## Extracted text
Ex Machina is a handsome, meticulously crafted film that if nothing else evidences Alex Garland as a filmmaker of talent. As a screenwriter, however, the jury is still out. I’m a little surprised by the levels of discussion the picture has provoked, in fact. Anyone would think Garland was reinventing the AI wheel, or breaking profound new ground in the study of gender identification. He has directed an engaging picture, a chamber piece populated by fine actors giving fine performances, but one that treads familiar ground and allows its plot twists to lead it by the nose. It might be slightly unfair to suggest Ex Machina merely pays lip service to its thematic content, but plot is undoubtedly dominant, so theme ultimately gets short shrift.

As such, the picture probably offers up for more effective analysis its debut director’s (leaving aside whatever uncredited involvement he did or didn’t have helming Dredd) continuing obsessions than any overt ideas he attempts to explore. Unfortunately, by this point we have more than enough insight into his quirks. He’s all about the hook, and there’s a point with his work, usually during the third act, where the edifice crumbles and the viewer is left with not very much at all. Ex Machina is more polished than earlier efforts in this respect, and more controlled; the mayhem of The Beach28 Days Later and Sunshine is avoided, yet perversely the emphasis on talk rather than action exposes even more unflatteringly that any notions of intellect Ex Machina has are veneer; it’s the flesh and viscera Garland is interested in.

The set-up is straightforward enough; coder Caleb (Domhnall Gleeson) “wins a competition” to spend a week with Nathan (Oscar Isaac), the CEO of Bluebook, the company he works for. He’s delivered by helicopter to Nathan’s remote mountain hideaway, where his boss reveals he wants Caleb to probe the AI credentials (using the Turing Test, naturally) of the machine mind (and body) he has created, Ava (Alicia Vikander). Nothing is as straightforward as it seems, of course, and Ava warns Caleb that Nathan is not to be trusted. Caleb in turn develops increasing strong feelings towards the intelligence he is probing.

By structuring the picture as a grey box for Caleb to unlock, Garland makes Ex Machina about the revelations, rather than grappling with the carrot on the stick; the mind of the AI. He squeezes his players to fit his resolution rather than allowing the material to develop organically. So Nathan’s deeper motivation is rather suspect; he’s doing this to see how convincing Ava can be at manipulating others? Really?

Sure, we can attach irrationally egotistical foibles and failings to Nathan, but they fail to really satisfy in terms of his grand scheme. This is a guy (a bulked-up bully, an alpha nerd who cannot form a meaningful relationship with an actual woman, but even more than that locks himself away and can’t form a meaningful relationship with an actual human being) with a first-rate mind who carefully devises a plan to utilise hoodwinked doorstop beta nerd Caleb in his test. He is able to account for numerous variables yet lacks the crucial foresight to only pretend to get pissed when it comes to the week of his test.

## Requirements
- A) Shorten the paragraph of the Ex Machina review that begins "The set-up is straightforward enough," and keep its main facts.
- B) According to the Ex Machina review, what company does Caleb work for?
- C) Write out the passage of the Ex Machina review between "By structuring the" and "manipulating others? Really?", inclusive.
Answer using only the Ex Machina review.

## Extracted material

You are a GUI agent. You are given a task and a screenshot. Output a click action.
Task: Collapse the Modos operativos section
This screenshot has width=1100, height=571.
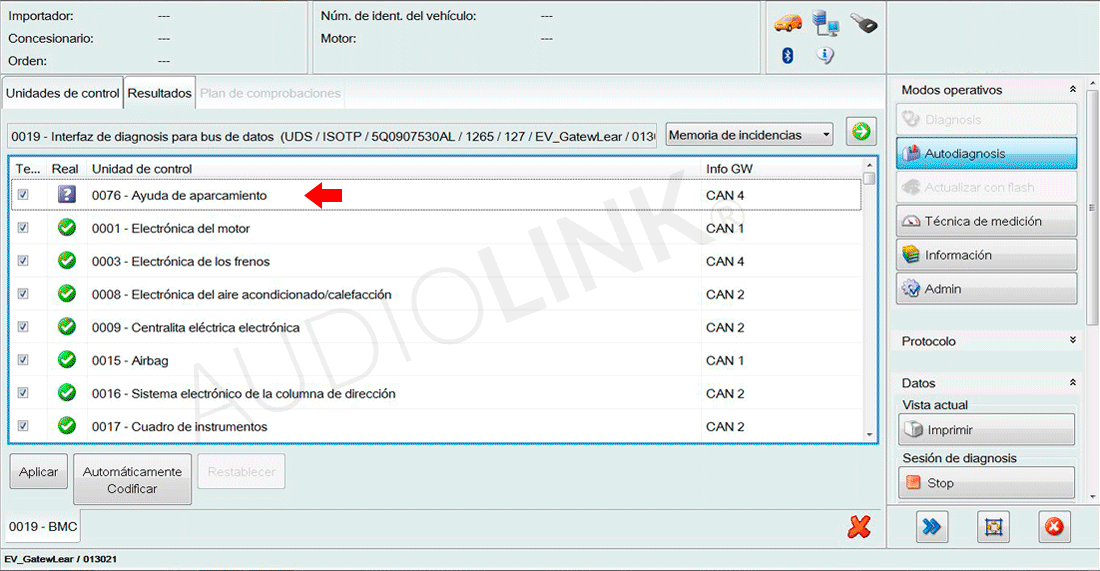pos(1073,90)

...

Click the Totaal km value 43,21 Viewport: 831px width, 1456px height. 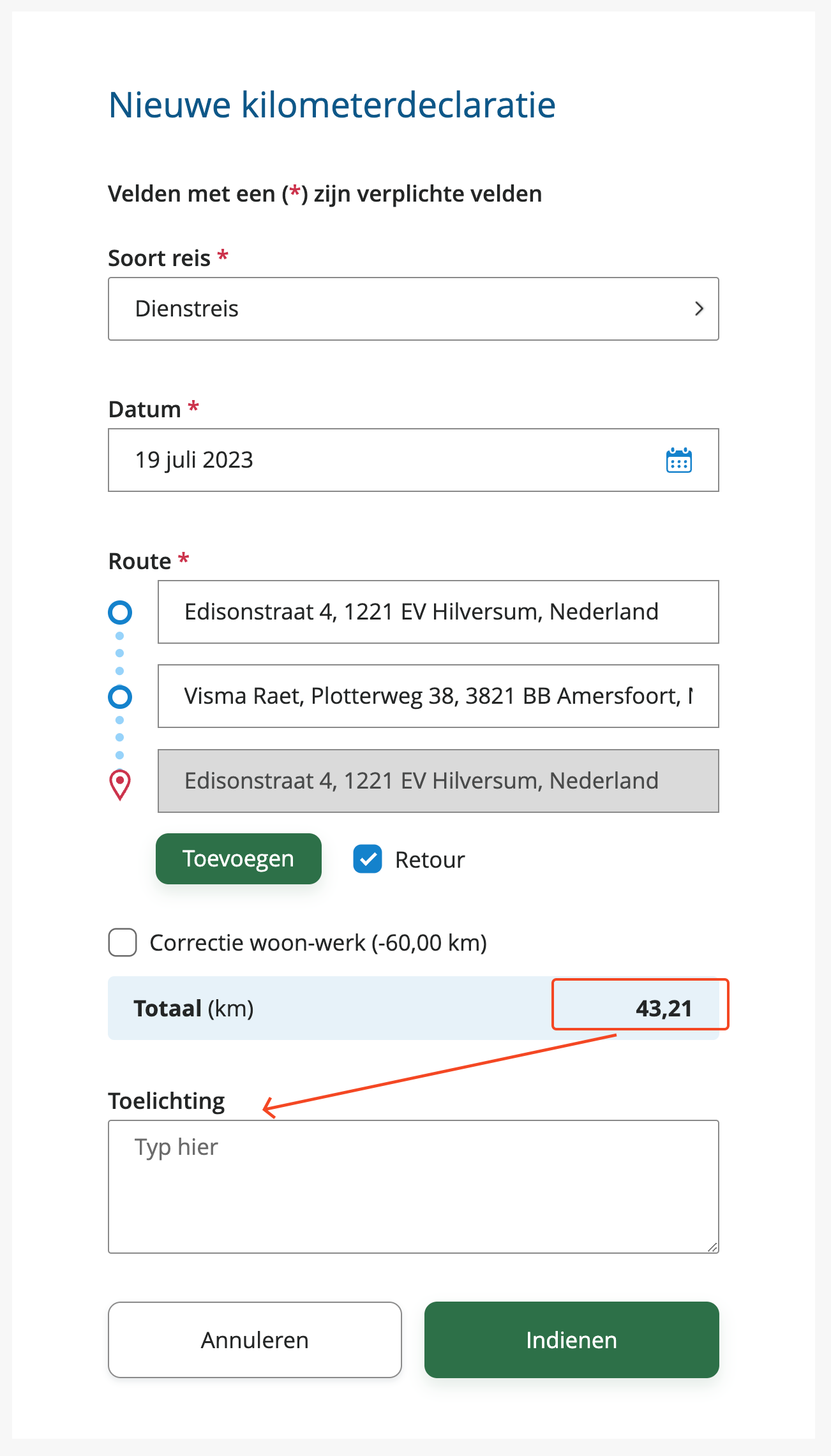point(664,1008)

* * *

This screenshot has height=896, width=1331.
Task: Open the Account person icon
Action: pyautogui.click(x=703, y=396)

## Responses to the exercise
- A) Coder Caleb (Domhnall Gleeson) "wins a competition" to spend a week with Nathan (Oscar Isaac), CEO of Bluebook, the company Caleb works for. A helicopter takes him to Nathan's remote mountain hideaway. There Nathan asks him to test, using the Turing Test, the AI he has built, Ava (Alicia Vikander). Ava warns Caleb not to trust Nathan, and Caleb develops growing feelings for Ava.

- B) Bluebook.

- C)
By structuring the picture as a grey box for Caleb to unlock, Garland makes Ex Machina about the revelations, rather than grappling with the carrot on the stick; the mind of the AI. He squeezes his players to fit his resolution rather than allowing the material to develop organically. So Nathan’s deeper motivation is rather suspect; he’s doing this to see how convincing Ava can be at manipulating others? Really?